Here is something that noted broken clock Donald Trump sort of gets right about our economy: These days, America’s trade deficit
is a jobs killer.
This is not typically the case. Under normal circumstances, foreign trade is supposed to affect the types of jobs available to workers, not the number.
There are a couple of reasons why.
For starters, whatever money flows out of the U.S. thanks to our import tab eventually comes back to us as investment; after all, countries have to do something with all the dollars they earn selling us flat-screen TVs, oil, and sneakers.
More often than not, that means buying U.S. Treasury bonds, which in turn keeps our interest rates low, allowing businesses here to borrow cheaply and invest.
Beyond that, if the job market ever gets too soft, the Federal Reserve can ordinarily cut rates to push the economy back to full employment. So when T-shirt imports from China put a bunch of American textile factories out of commission, to take just one example, other businesses should emerge to take their place.
You can see how this works in practice if you think back to the 1990s, when we had a burning-hot job market and a growing trade deficit, or the mid-2000s, when unemployment dropped below 5 per cent even as manufacturing work flew off to Shenzen.
But these are different times. Interest rates have been stuck near zero ever since the Great Recession as the economy has struggled to fully recover, meaning Treasury purchases by our trade partners don’t do us much good. (If you buy Larry Summers’theories about secular stagnation, those capital inflows might actually be harmful.)

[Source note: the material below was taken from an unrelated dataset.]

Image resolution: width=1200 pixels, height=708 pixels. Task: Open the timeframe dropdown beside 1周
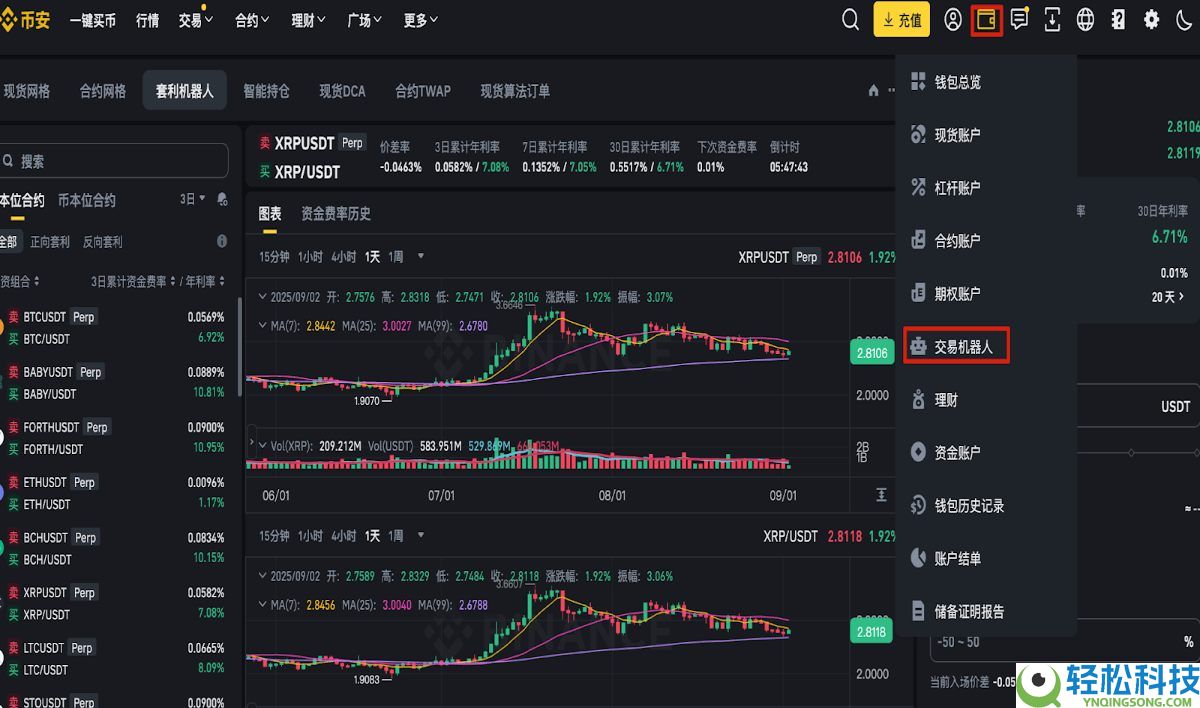419,256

And in the sick, sad economic world of the zero lower bound, our central bankers at the Fed can’t do much to boost the labour market, either; their monetary policy tool kit is all but tapped out (some countries have tried negative rates, but the effects haven’t exactly inspired confidence yet).
So during the post-financial crisis era, our trade deficit has indeed turned into a drag on employment — a point Paul Krugman has been making off and on for several years now, as has the lefty Economic Policy Institute. I assume that Trump himself hasn’t considered any of these nuances, but at least his mercantilist instincts — which date back at least to his days of Japan-bashing in the 1980s — correspond to some sort of present day reality.
One could reasonably look at this situation and conclude that, with rates bogged down at zero, it’s more important than ever that we get our trade deficit in check. But that’s a lot easier said than done — at least if you don’t want to start a mutually destructive tariff war. (Trump is not bound by such practical concerns and has thus pretty much vowed to start said mutually destructive trade war.)
Instead, I would argue the following: Instead of fixing our trade deficit, we can fix the economy. Congress could pass a giant public works bill, for instance, to help the U.S. catch up to its potential output, at which point interest rates could finally start rising back up to normal, and the usual mechanisms that prevent trade deficits from causing unemployment would be restored.
Of course, what I’m suggesting wouldn’t fix the distributional aspects of free trade — globalization, as we’ve organised it, would still benefit white-collar over blue-collar workers, since it tends to replace industrial jobs with service work.
But at least we wouldn’t have to accept slightly higher unemployment as part of the bargain for cheap TVs. And surely, a stimulus bill would be a simpler task for Washington than rejiggering the entire balance of world trade.